3

I need a fast way to evaluate modulo 90 of any unsigned 32 bit. One way I am aware of is to represent 1/90 as 0.7111111111111 * 2^-6, then represent 0.7111111111111 as 3054198966 * 2^-32. Hence, if I multiply the input with 3054198966, take upper 32 bits with rounding and shift right by 6 bits, I get the result of input divided by 90. I then take the result, multiply by 90, and subtract that from the input. This technique, which relies on MulHigh, is expensive - it costs 1 32bx32b-->64b multiplication, 1 32b multiplication and 1 subtraction.

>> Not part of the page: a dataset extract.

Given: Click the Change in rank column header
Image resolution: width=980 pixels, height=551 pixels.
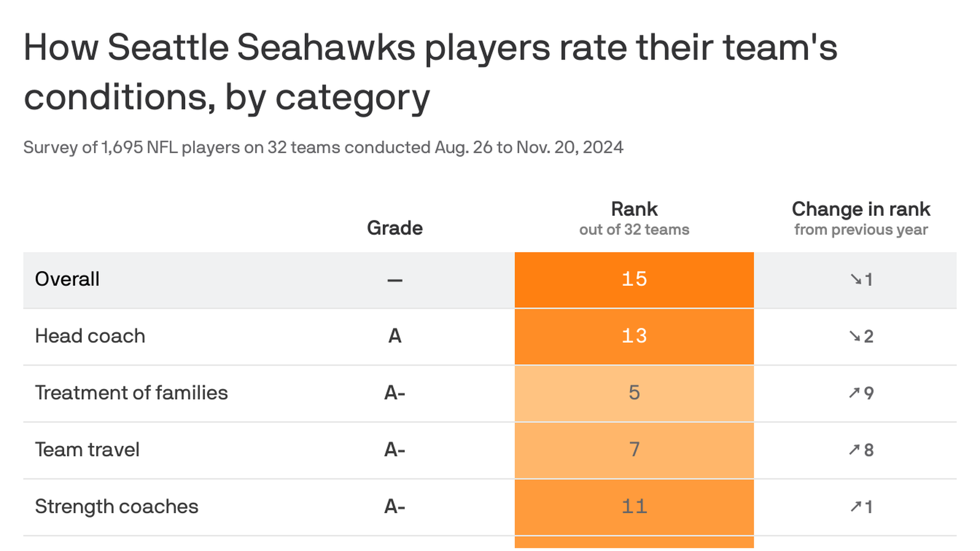Looking at the screenshot, I should pyautogui.click(x=861, y=209).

I wander whether there is a cheaper way.

1 Answers1

1

Consider the C program below

unsigned int test(unsigned int x)
{
        return x % 90;
}

The code generated for this program with cc -O2 (clang-800.0.38) is

movl    %edi, %eax
shrl    %eax
movl    $3054198967, %ecx
imulq   %rax, %rcx
shrq    $37, %rcx
imull   $90, %ecx, %eax
subl    %eax, %edi
movl    %edi, %eax
popq    %rbp
retq

which seems to agree with your technique, except that it uses $3054198967$ instead of $3054198966$.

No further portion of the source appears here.